Je ne soutiendrai pas cette motion mais, encore une fois, je pense qu'elle part d'un bon sentiment et qu'elle contient une bonne idée. Si on l'élargit un peu et qu'on enlève le terme «gymkhana», on pourrait très bien imaginer et mettre à disposition un endroit permanent, asphalté ou non, que cela soit pour le TCS ou pas, de sorte à avoir à Genève un endroit où l'on puisse effectivement faire des cours de conduite ou de pilotage dignes de ce nom. Je suis moi-même un grand pilote... Heu, non, pardon, pas pilote, mais adepte de Formule 1 et de moto, et si un jour on me demandait si l'on a besoin à Genève d'un tel aménagement, je répondrais clairement oui, parce qu'aujourd'hui les jeunes qui passent leur permis à Genève sont obligés d'aller passer la deuxième phase de celui-ci en Suisse allemande, et je ne trouve pas cela tout à fait normal.

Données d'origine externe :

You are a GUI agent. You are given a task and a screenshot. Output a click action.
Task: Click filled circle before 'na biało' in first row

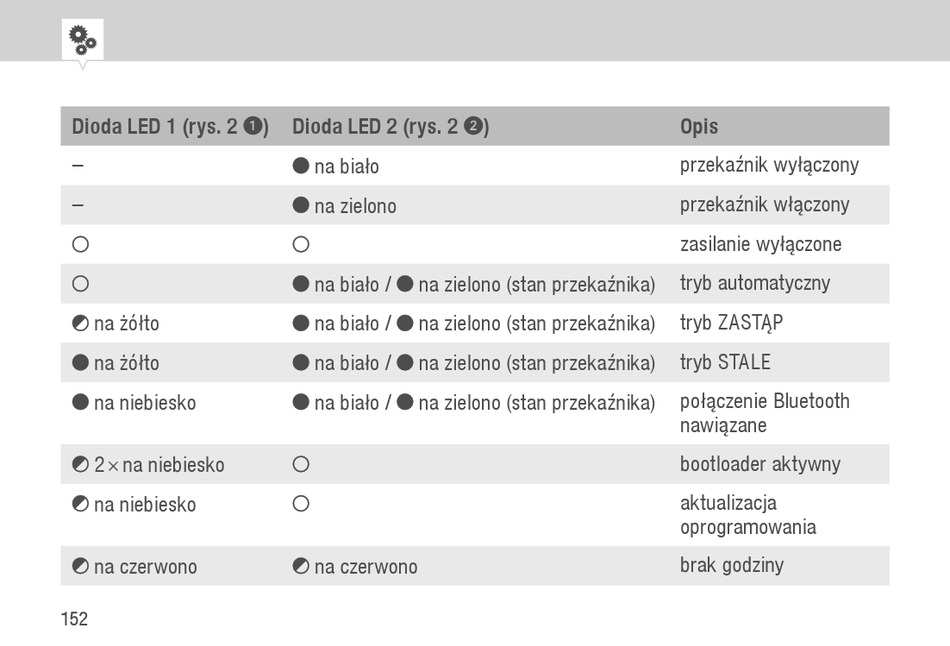301,165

M. Roger Deneys (S). A défaut d'avoir évité les dérapages, ce débat a au moins évité les tête-à-queue, ce qui n'est déjà pas mal ! (Exclamations. Commentaires.) Les propos de M. Bertschy concernant les pilotes de Formule 1 me font réagir, dans la mesure où ces derniers sont un particulièrement mauvais exemple: ils sont simplement incapables de respecter une limitation de vitesse dans la circulation de tous les jours. Je pense donc que le pire exemple que l'on pourrait donner à tous les conducteurs genevois, c'est de leur dire d'imiter des individus qui ne savent même pas rouler à 50 km/heure. Il n'y a qu'à voir le nombre d'accidents qui sont dus à des pilotes de Formule 1 ! L'exemple était donc particulièrement mal choisi. Et pour le reste, avec ma casquette d'informaticien, je vous inciterais plutôt à envisager un simulateur, parce qu'on doit pouvoir faire des simulateurs absolument géniaux à un coût bien moindre, qui donnent toutes les sensations d'un conducteur de Formule 1; ça doit être génial !

M. Laurent Moutinot, conseiller d'Etat. Mesdames et Messieurs les députés, n'étant pas pilote de Formule 1 et n'ayant jamais fait aucun gymkhana, j'ai dû m'adresser aux spécialistes de l'administration pour leur demander quel était l'impact sur la sécurité de l'exercice du gymkhana. En effet, le but de la motion, c'est la prévention routière, ce n'est pas de créer un espace de jeu fort sympathique; pour cela, il y a des simulateurs, des circuits, il y a tout ce que l'on veut. S'agissant de la prévention routière, la réponse est absolument catégorique: les accidents de circulation ne sont pas dus à des lacunes techniques de la conduite, mais à la mauvaise appréciation de situations de circulation, au non-respect ou à l'inobservation des règles de circulation.

J'étais parti sans préjugé mais, visiblement, ce n'est pas par le gymkhana que l'on fait de la prévention routière. Par conséquent, je vous prie de bien vouloir rejeter cette proposition de motion.

Le président. Merci, Monsieur le conseiller d'Etat. Nous allons donc voter sur cette proposition de motion 1849.

Mise aux voix, la proposition de motion 1849 est rejetée par 51 non contre 1 oui et 3 abstentions.